Key idea: RLHF: (1) Collect preference data (A vs B; which is better?). (2) Train a reward model \(r_\psi\) to predict the preference (e.g. Bradley-Terry: \(P(A>B) = \sigma(r(A)-r(B))\)). (3) Use RL (e.g. PPO) to maximize \(r_\psi\) while staying close to a reference policy (KL penalty) to avoid reward hacking. So we learn human preferences as a reward and optimize it with RL. Used for LLM alignment.

Extra practice

Warm-up: Why do we use pairwise comparisons instead of asking humans to assign a numeric reward to each trajectory?
Coding: Generate 1000 pairs of trajectories from a random policy on CartPole. Label each pair: prefer the trajectory with higher true return. Train a reward network with Bradley-Terry. Then train PPO with this reward for 200 iterations. Plot PPO return and correlation between learned r(τ) and true return.
Challenge: Add a KL penalty to PPO: penalize π(a|s) deviating from π_0(a|s) (initial policy). This is standard in RLHF to prevent mode collapse. Compare policy behavior and return with and without KL penalty.

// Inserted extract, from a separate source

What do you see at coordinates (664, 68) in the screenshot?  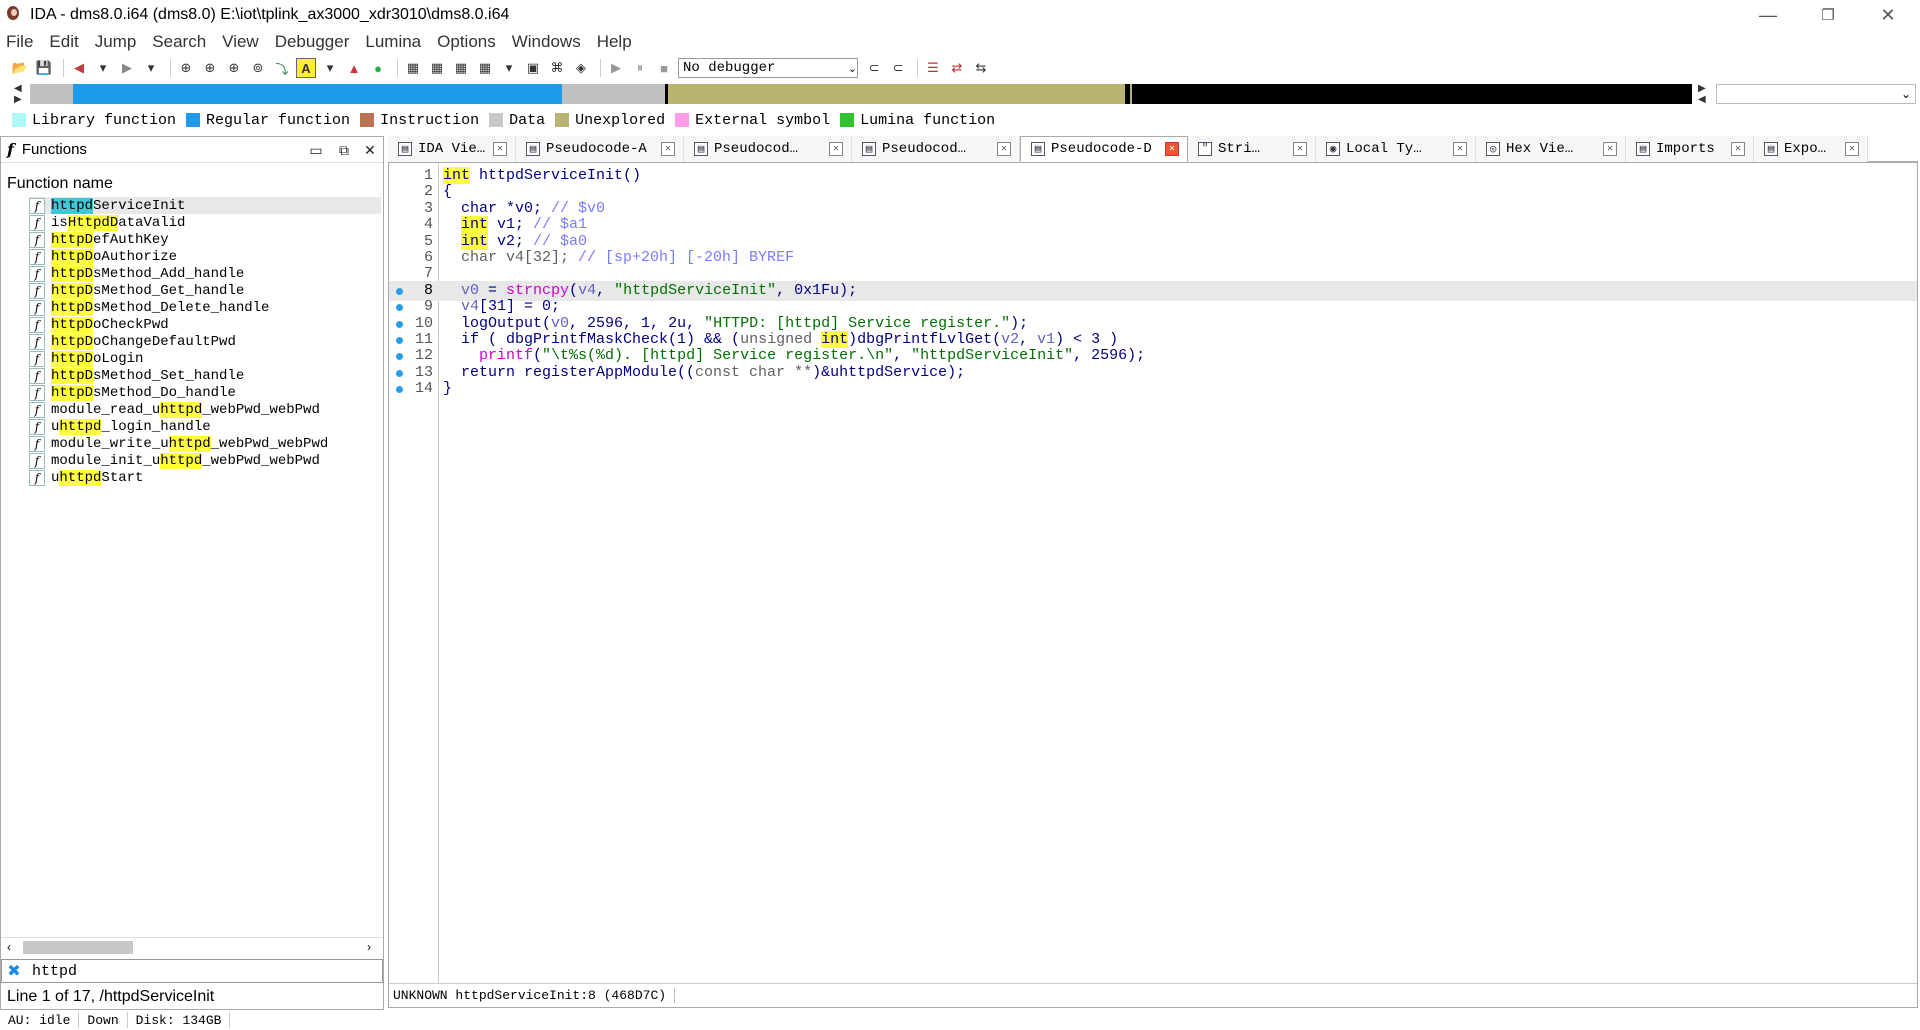 I see `stop-debugger-icon: ■` at bounding box center [664, 68].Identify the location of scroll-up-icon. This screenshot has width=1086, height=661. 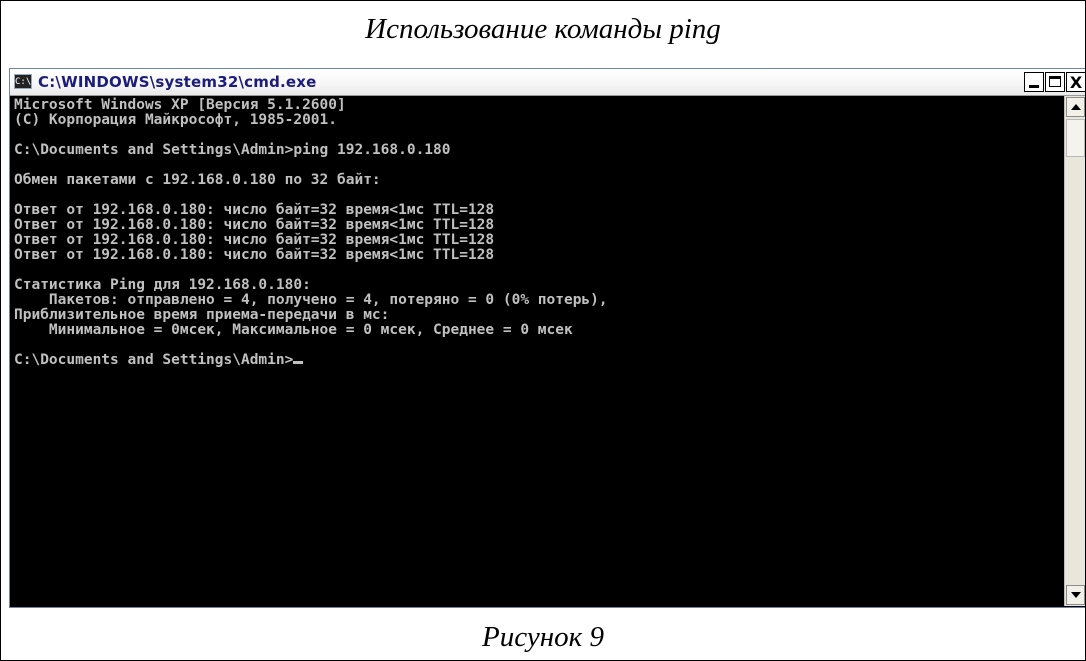
(1076, 107).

Variant: Reduce the number of human comparisons from 1000 to 100. How much does the learned reward quality degrade (measure by correlation with true return)? At what sample count does the reward model become unreliable?
Debug: The reward model achieves 90% accuracy on held-out comparison pairs, but PPO trained with this reward quickly diverges to a degenerate policy (e.g. always spinning in place). The KL penalty is set to β=0. Explain reward hacking: the policy found a behavior that maximizes the learned reward but violates the intent, and why a KL penalty or reward model ensemble variance penalty would help.
Conceptual: Human preference labels in RLHF can be inconsistent, biased, or context-dependent. Describe two failure modes of RLHF that arise from annotator bias, and explain what makes reward hacking particularly hard to detect in language model settings where the output space is vast.